‘Evasive and inconsistent’; B.C. court turns down Nuxalk man’s appeal

The top court of British Columbia rejected all of Phillip Tallio’s grounds for appeal

Phillip Tallio has been in prison for 37 years for a crime he says he didn't commit. Photo: APTN file

The B.C. Court of Appeal has unanimously rejected Phillip Tallio’s bid for a new trial.

But he’s not giving up.

Defence lawyer Rachel Barsky said Friday Tallio’s legal team will now ask the Supreme Court of Canada to hear an appeal of the B.C. decision that was released Thursday.

The First Nation man has served 37 years in prison for a crime he denies he committed.

Tallio was 17 when he pleaded guilty to second-degree murder in the sexual assault and killing of toddler Delavina Lynn Mack in 1983. Mack was 22 months old and a cousin of Tallio’s in the Nuxalk First Nation in Bella Coola.
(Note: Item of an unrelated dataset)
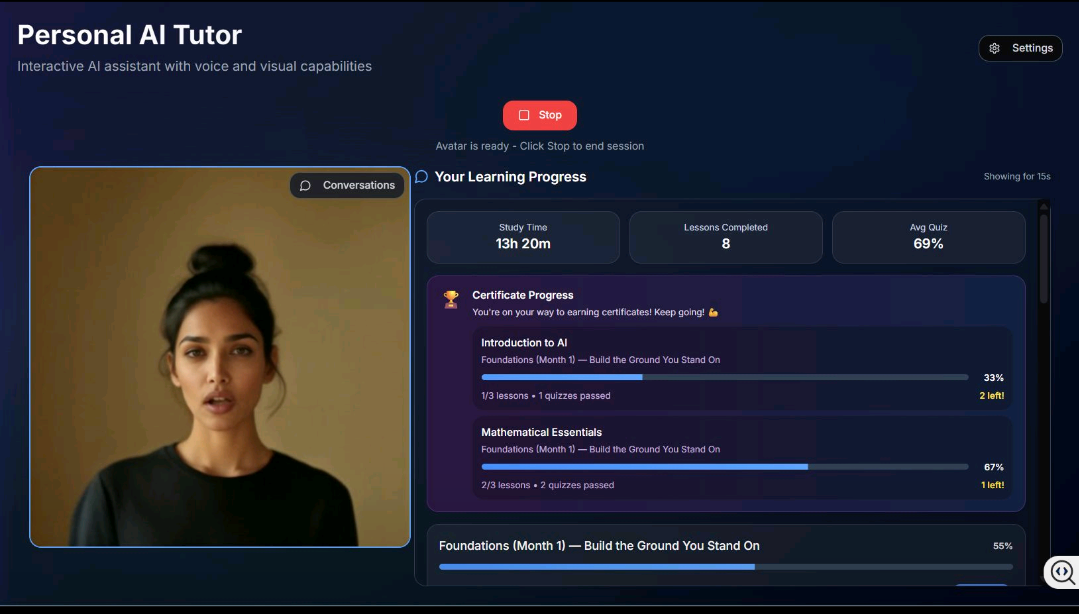
Task: Click the progress panel vertical scrollbar
Action: 1044,260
WATCH: A Case for Innocence 

Barsky started working on the case 10 years ago as part of the Innocence Project at UBC law school.

APTN Investigates looked into the Tallio case in 2018.

In his appeal, Tallio, now 55, said he has learning difficulties and did not understand the guilty plea meant he committed the crime. He also said his trial lawyer was incompetent, and pointed the finger at other suspects.

But after three days of testimony, the judges said they found Tallio “evasive and inconsistent”, and rejected all of his arguments.